Não participámos, já tínhamos dado o nosso contributo. Mais uma vez insistimos é na rapidez.
Esta deverá ser uma das pastas prioritárias para o novo governo? Para que outros temas urge que o futuro Executivo olhe?
Obviamente que sim. E há outra coisa gritante, que é a questão da escassez de água no Algarve. Se não for rapidamente encarada, vai comprometer o turismo no Algarve. Gostava também que o próximo governo olhasse para o tema das taxas turísticas que estão a disseminar sem sentido e a ser aplicadas em destinos não turísticos. Há cidades com uma pressão turística e urbanística e com uma necessidade de investimento maior em infraestruturas de apoio à população e criação de novas experiências turísticas. E depois há sítios e cidades que não estão neste patamar, não são destino e não há qualquer relevância, não têm empreendimentos turísticos, e está disseminada a ideia de que as taxas turísticas podem ser praticadas porque não é um custo para o cidadão e é dinheiro que entra nas câmaras municipais.
Há propostas para a aplicação, por exemplo, em todos os municípios do Algarve e da Madeira.
E na Maia, em Peniche, em Amarante – onde há dois hotéis. São regiões onde não faz sentido nenhum, sobretudo porque a taxa turística deveria ser aplicada, e é o exemplo virtuoso de Lisboa, para compensar a maior carga que existe sobre um determinado local por força do movimento turístico – e saudamos que em boa hora os cruzeiristas paguem taxa turística na capital. Em Lisboa esta taxa é aplicada na recuperação de património, na abertura de novos polos de interesse turístico, no reforço das limpezas e higiene urbanas.
O governo deveria regular a taxa turística tendo em conta parâmetros como a quota de turistas ou o número de alojamentos?
Precisaria de ser estudado. Neste momento [a regulação] é da competência dos municípios e acho bem, sou a favor da autonomia regional, mas não temos parâmetros como a avaliação da necessidade da taxa, da sua governança e da sua aplicação. Ou a Associação Nacional de Municípios ou o governo, com foco na Lei das Finanças Locais, deveriam encontrar uma forma de fazer uma aplicação virtuosa. Se for deixado à alçada de cada município, serão iguais os parâmetros que usam e não faz sentido nenhum, porque acaba por carregar sobre os hotéis, porque são eles que têm capacidade de cobrança. Um português que vá ao Algarve passar férias, sete dias, para um hotel-apartamento em municípios que cobram 2 ou 2,5 euros, este custo multiplicado por cinco pessoas é uma carga grande. Será que se justifica em todos os concelhos do Algarve? Ou na Maia, Amarante, Peniche e Figueira da Foz? Isto penaliza também os portugueses.

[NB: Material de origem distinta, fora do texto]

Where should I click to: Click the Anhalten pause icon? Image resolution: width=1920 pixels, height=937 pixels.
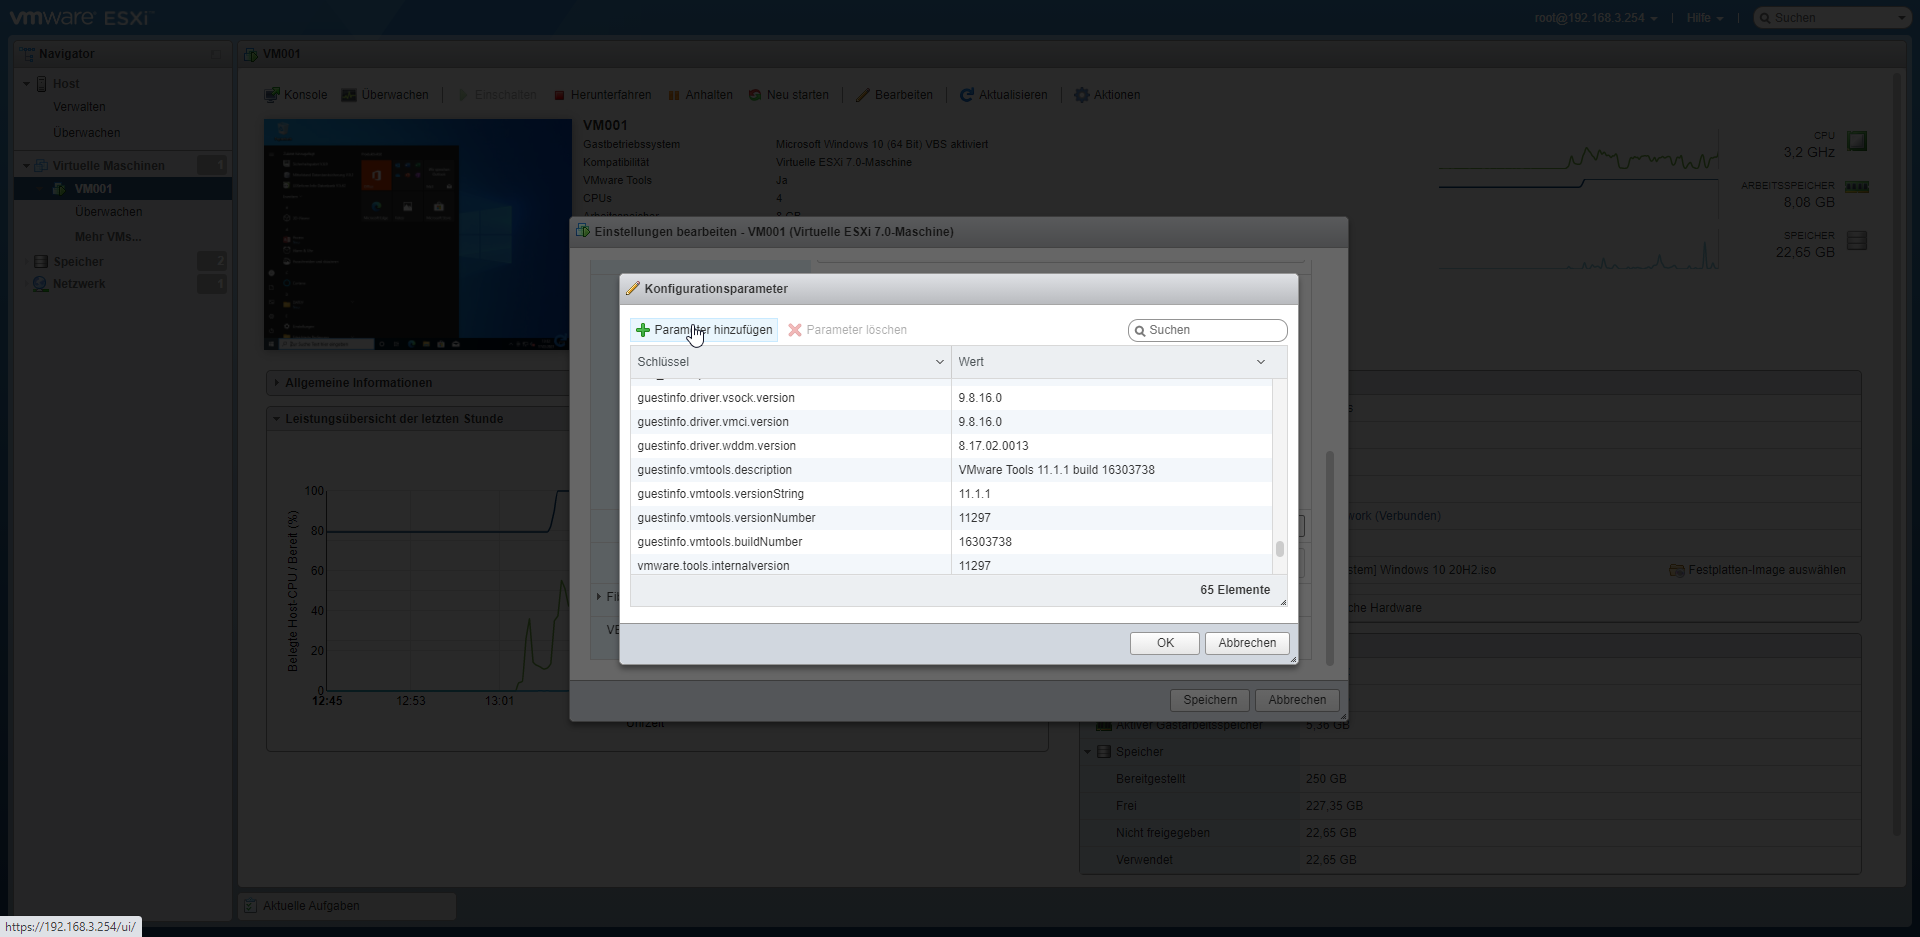point(674,95)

Já para os estrangeiros não será um fator de exclusão de determinado destino.
Veja-se os grupos. Porque é que Fátima recuou a aplicação da taxa? Há destinos de grupos, e é tudo negociado ao cêntimo, porque tem impacto. As pessoas já contam com as taxas, é verdade, em cidades principais, mas pode ser muito amigável não contar com elas noutras para onde queremos que os turistas também sejam direcionados. Confesso que fico intrigada com esta apetência tão grande por taxas turísticas e acho que podíamos diferenciar-nos aí.

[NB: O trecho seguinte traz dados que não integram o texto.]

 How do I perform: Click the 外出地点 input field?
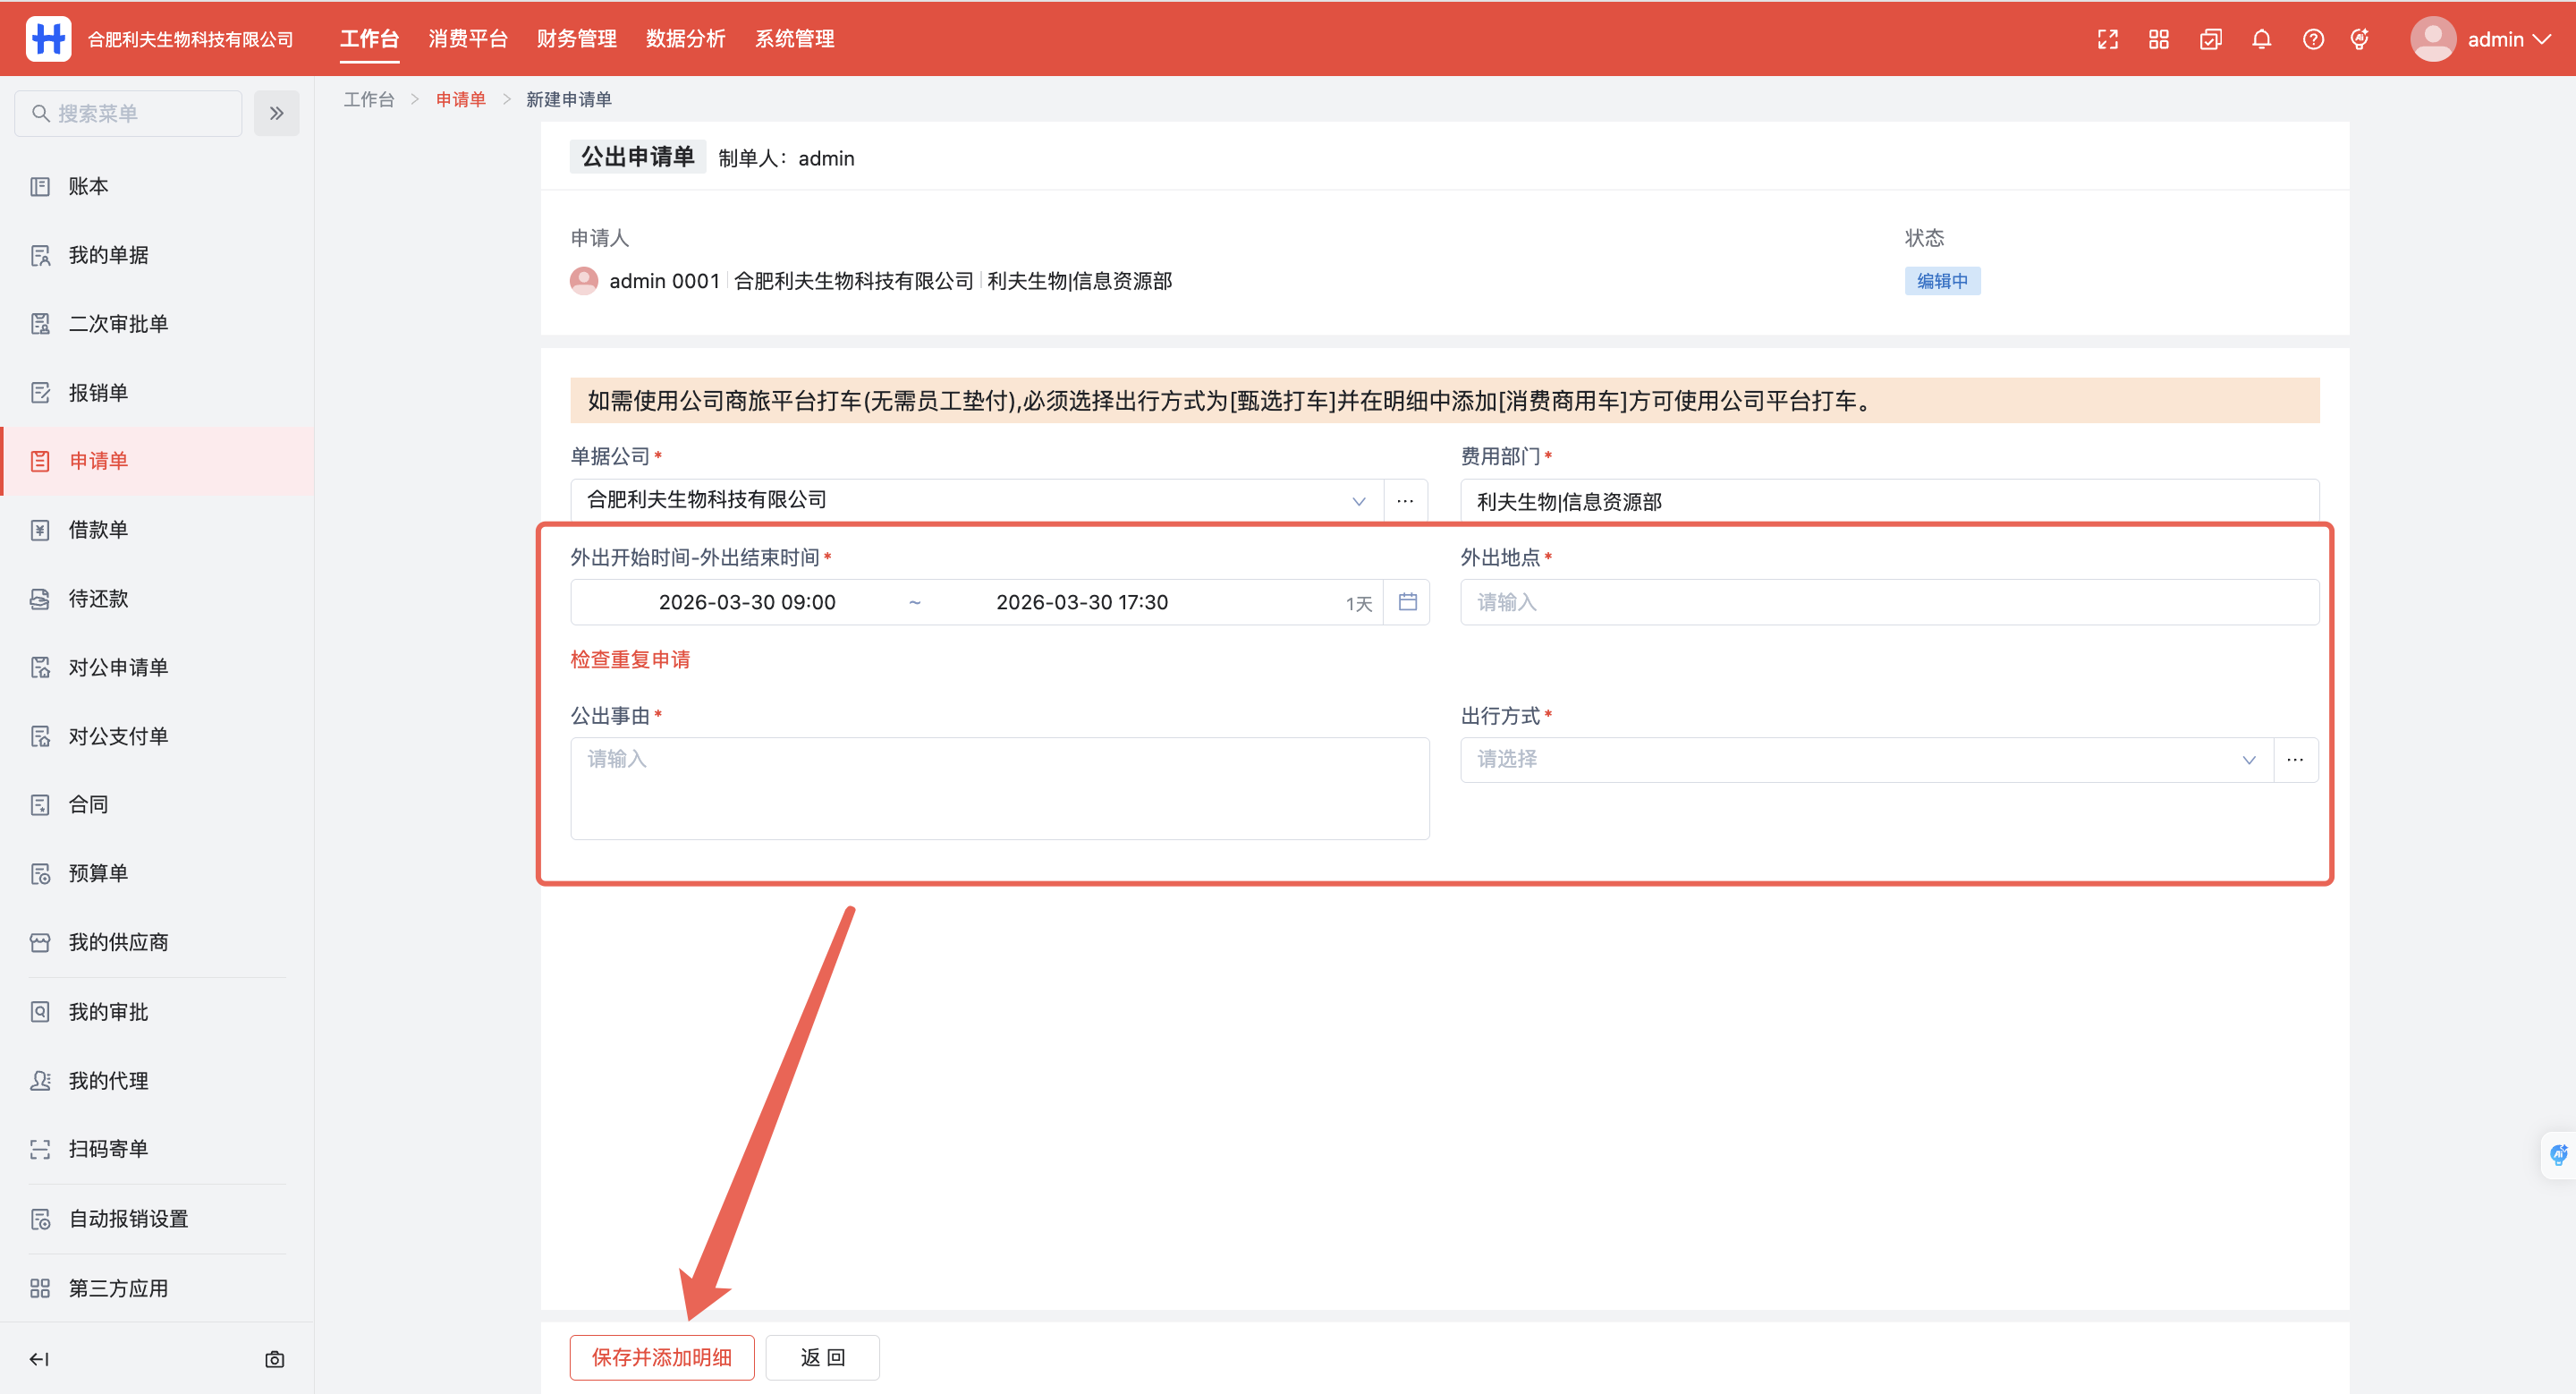point(1888,602)
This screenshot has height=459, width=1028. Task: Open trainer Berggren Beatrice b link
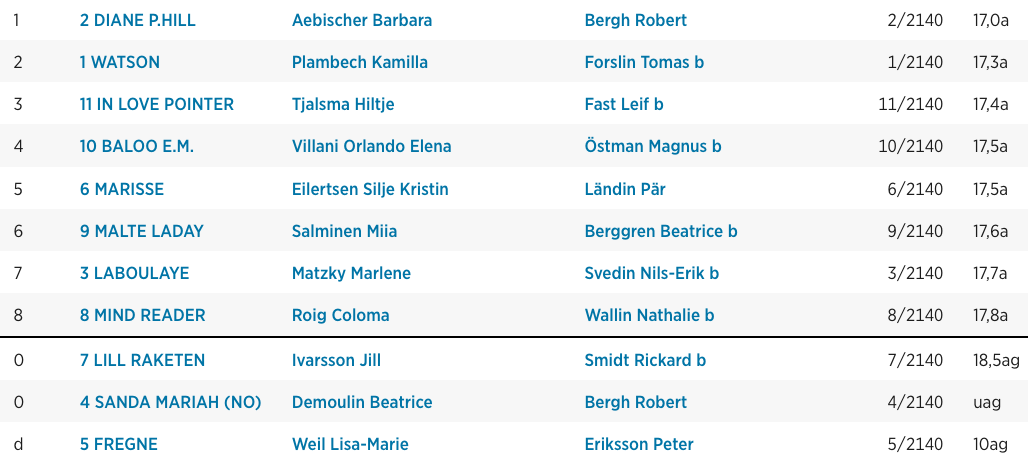661,231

Em 2023 as autarquias encaixaram um recorde de receitas de 69 milhões de euros com a taxa turística. Há transparência na aplicação destas verbas?
Só em Lisboa é que se diz onde é aplicada a taxa. No fundo de investimento turístico de Lisboa as decisões são tomadas em relação aos projetos. Nas outras cidades não está consignada a esses fins. São consideradas receitas municipais e é tão transparente como todas as outras receitas dos municípios. É suposto ser aplicada nas despesas gerais, e isso é crítico, pois deveria ser para compensar a carga a mais que o município tem com os turistas ou para otimizar a experiência dos turistas, e não é isso que se passa. Lamento, mas acho que as taxas turísticas se tornaram populares e não são benéficas para o turismo. Não se justificam, sobretudo se queremos ser atrativos.
São compatíveis, por exemplo, com a Agenda do Turismo para o Interior?
Precisamente, não faz sentido com a Agenda do Turismo para o Interior. O governo, por uma questão de coerência, deveria dar sinais de referência e ter uma preocupação de que as coisas têm de ser compatíveis.